Angelle and three key BP officials met for 75 minutes in the lieutenant governor's Baton Rouge office but reached no decisions.
The meeting "did not meet my expectations," Angelle said. "I was disappointed they didn't come here with their sleeves rolled up and ready to dive into the data. They said they needed another week and didn't come prepared to discuss the data. But this is their problem. It is not going to go away."
BP officials in Houston said the meeting was part of "an ongoing dialogue" and a "continuing conversation" with state officials on the tourism issue.
They said the company will "carefully consider" the request. BP declined further comment.
The British-based oil company has already given the state $15 million to help it market tourism during the summer vacation months. Tourism officials say 97 percent of that has been spent or committed.
Angelle, who oversees the state Department of Culture, Recreation and Tourism, the state's chief tourism promotion agency, said that recent studies indicate that of the tourists who were planning to visit Louisiana, 29 percent canceled or postponed those trips because of the Gulf of Mexico oil spill.

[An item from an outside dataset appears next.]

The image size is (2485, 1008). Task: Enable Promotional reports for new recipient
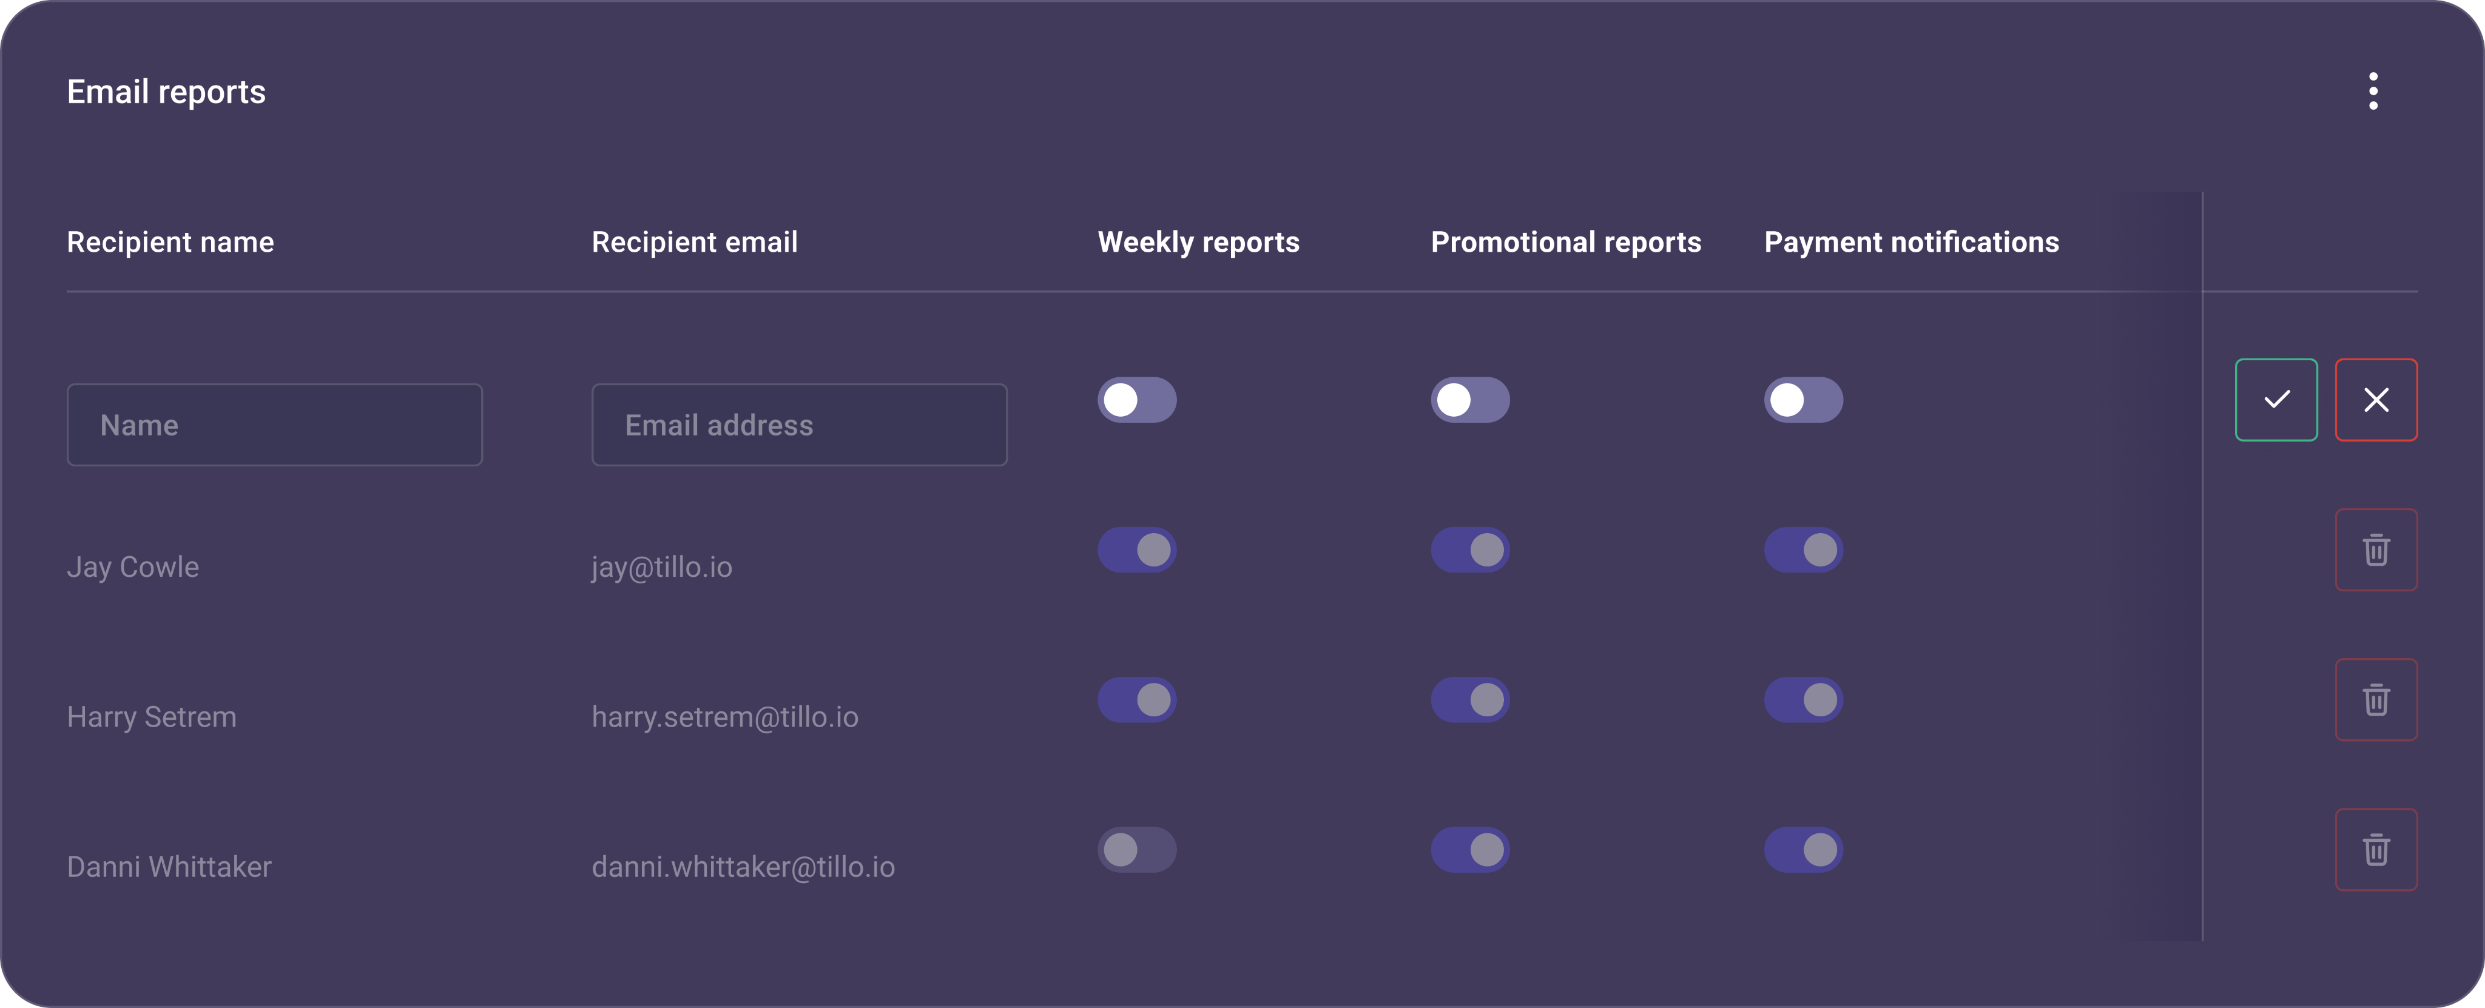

The study also said that 48 percent of a national audience of potential travelers believe that seafood from the Gulf is not safe, a perception several state agencies have been working to overcome.
Angelle said that although the three BP officials he met with may not have known the specifics of the tourism studies, "I have a very difficult time believing BP has not seen the data. I clearly believe I got their attention; I think I have their focus.

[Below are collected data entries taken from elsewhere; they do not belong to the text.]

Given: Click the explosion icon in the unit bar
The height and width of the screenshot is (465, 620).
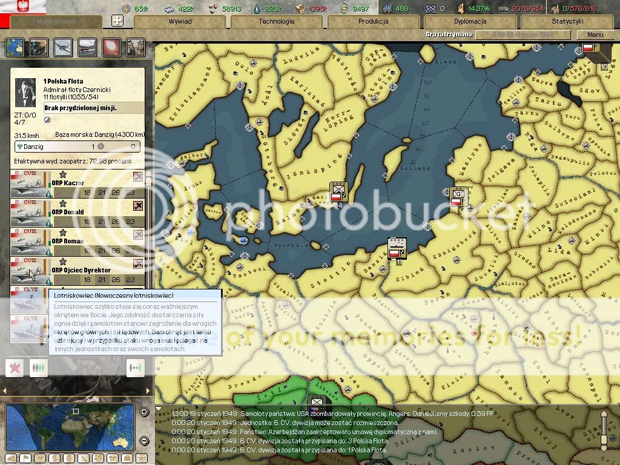Looking at the screenshot, I should pyautogui.click(x=111, y=47).
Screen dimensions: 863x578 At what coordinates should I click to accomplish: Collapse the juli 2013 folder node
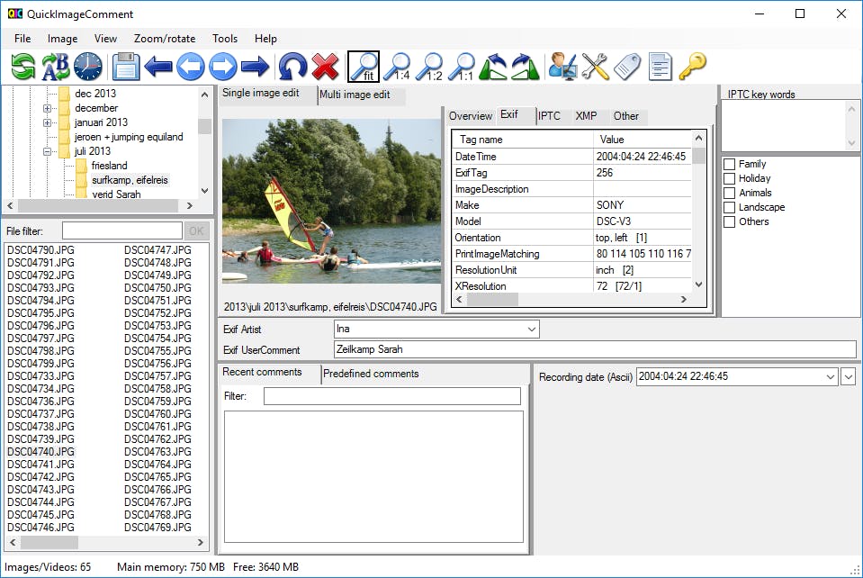pos(47,151)
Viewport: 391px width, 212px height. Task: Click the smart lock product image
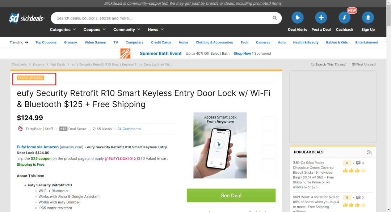220,145
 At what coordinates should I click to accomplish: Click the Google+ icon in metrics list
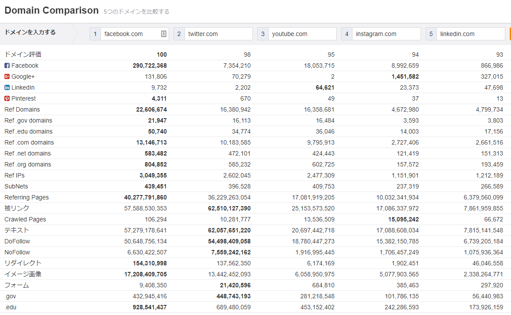pyautogui.click(x=7, y=76)
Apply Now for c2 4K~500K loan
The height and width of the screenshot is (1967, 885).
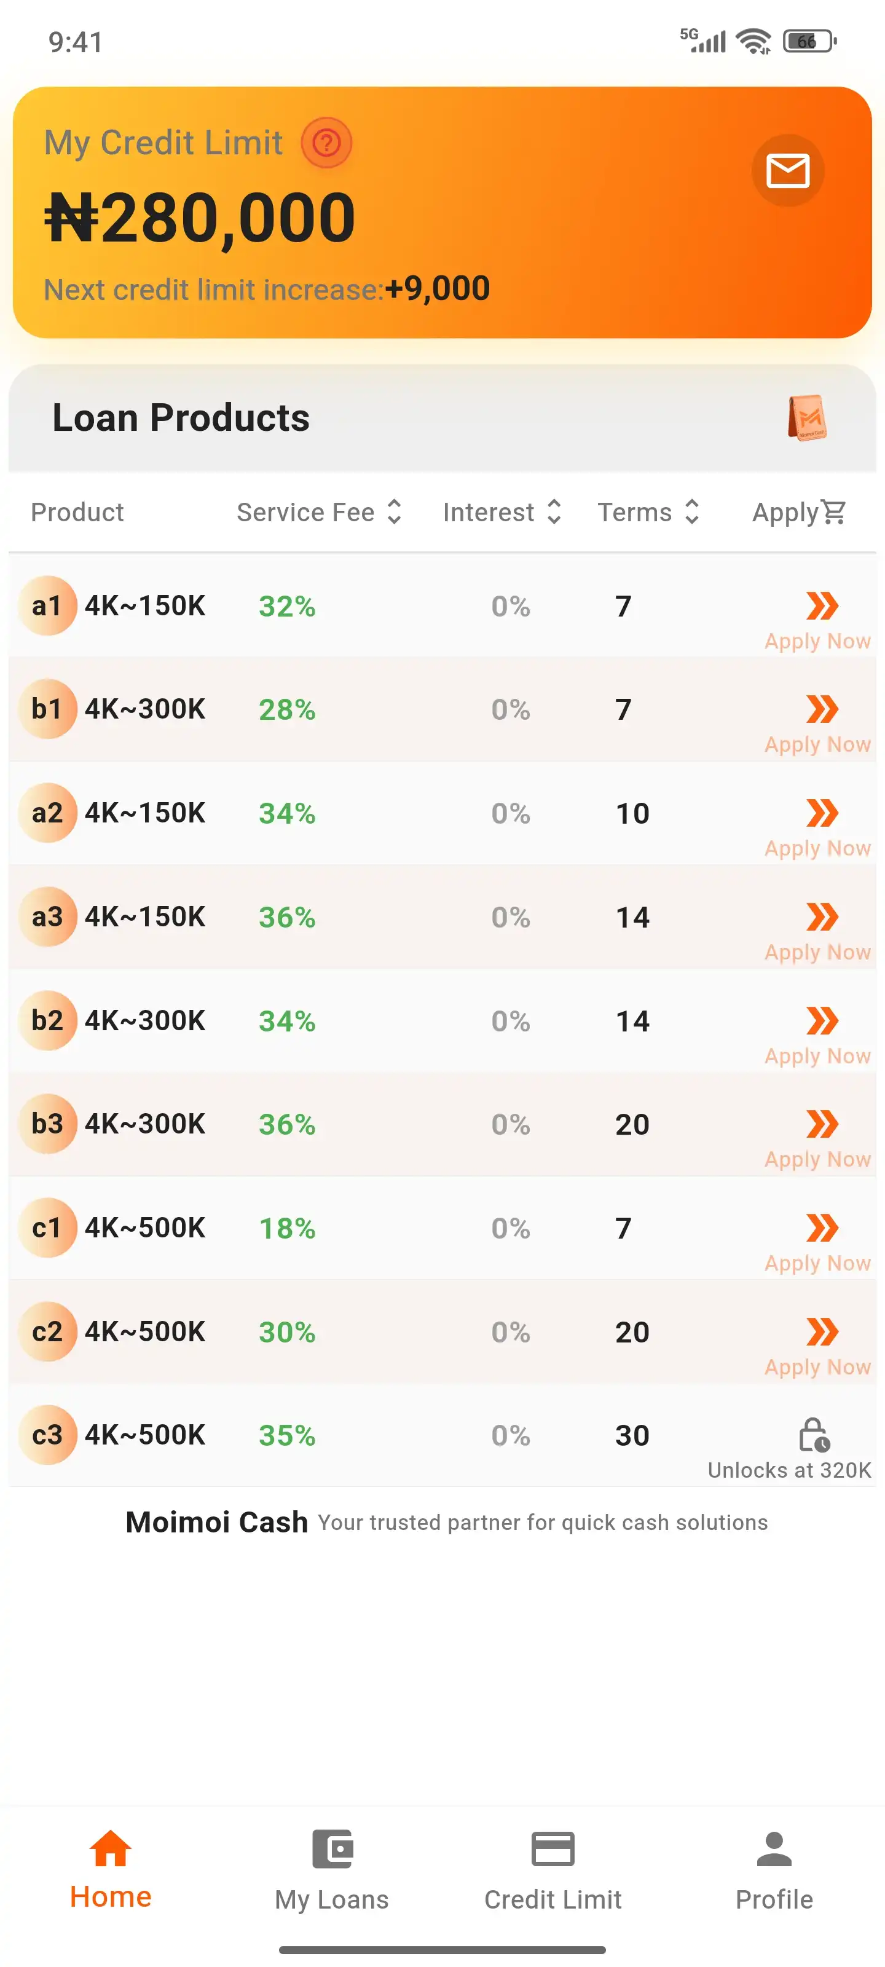[817, 1366]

"They told me they are committed (to addressing the problem); I take them at their word. They have had a lot of balls in the air and they dropped the tourism ball. ... They were very apologetic. I'm not interested in an apology; I am interested in results."
Angelle said he wrote letters to BP officials in July and earlier this month that went unanswered.

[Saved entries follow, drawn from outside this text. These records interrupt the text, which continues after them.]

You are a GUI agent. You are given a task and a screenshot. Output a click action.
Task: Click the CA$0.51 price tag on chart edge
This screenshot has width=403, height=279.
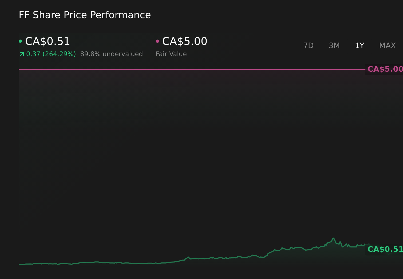385,249
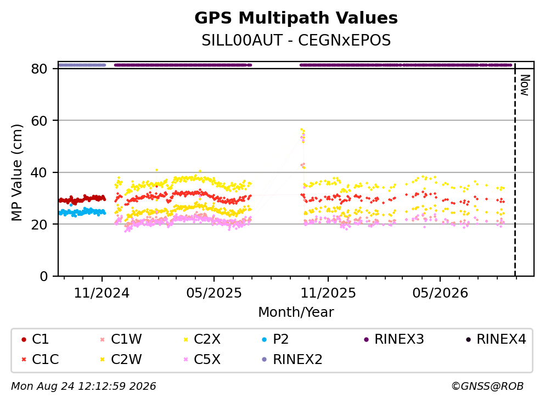
Task: Click the RINEX3 purple legend dot
Action: (366, 340)
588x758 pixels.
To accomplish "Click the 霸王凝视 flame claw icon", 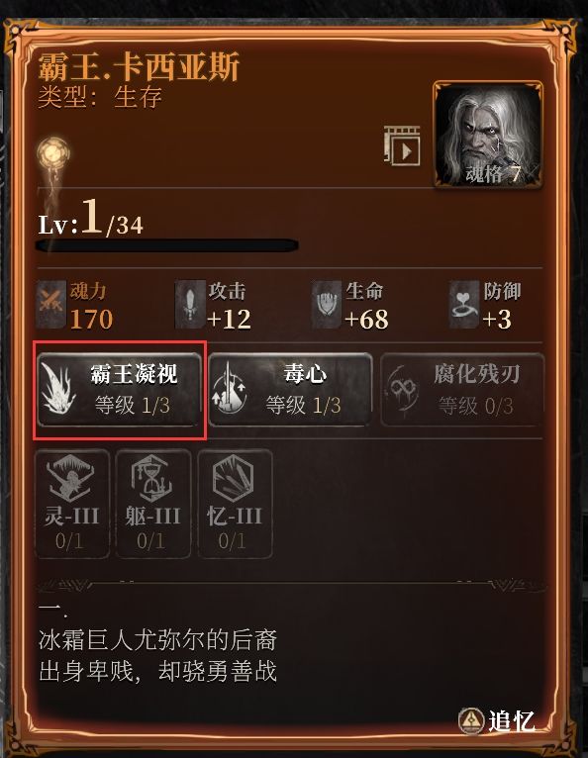I will [58, 390].
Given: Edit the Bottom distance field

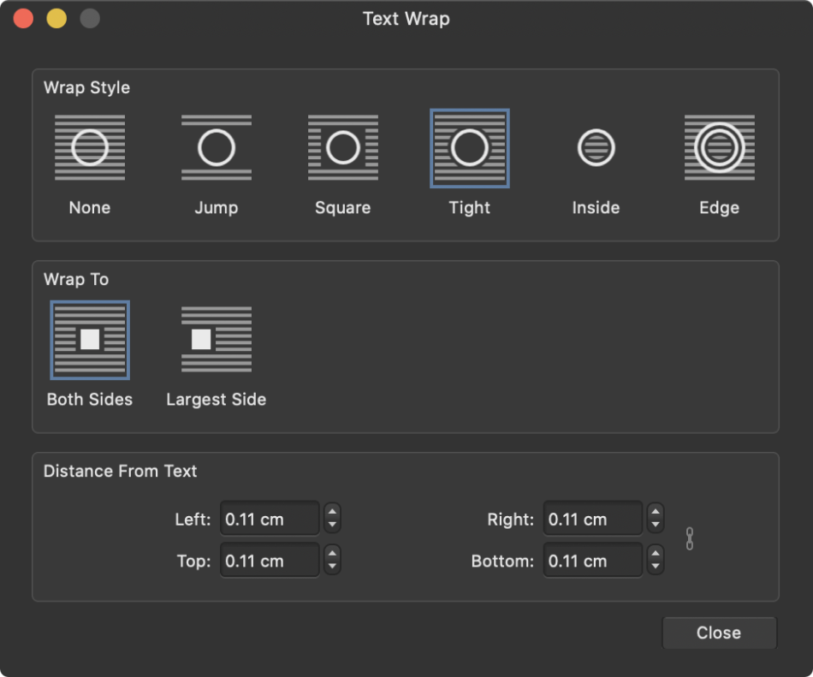Looking at the screenshot, I should coord(592,561).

Angelle spokeswoman Anna Dearmon said the BP officials who attended the meeting were Luke Keller, executive vice president for BP America's Gulf Coast Restoration Organization; Iris Cross, a New Orleans native and general manager of external affairs of the restoration organization who is featured in BP ads; and Mary Jo Jacobi, special adviser for external affairs to the restoration organization. She said New Orleans-area public relations executive Malcolm Ehrhardt also accompanied the three oil company officials.
Besides Angelle, the state was represented by tourism department Secretary Pam Breaux, Dearmon and Melody Alijani, director of research for the tourism agency.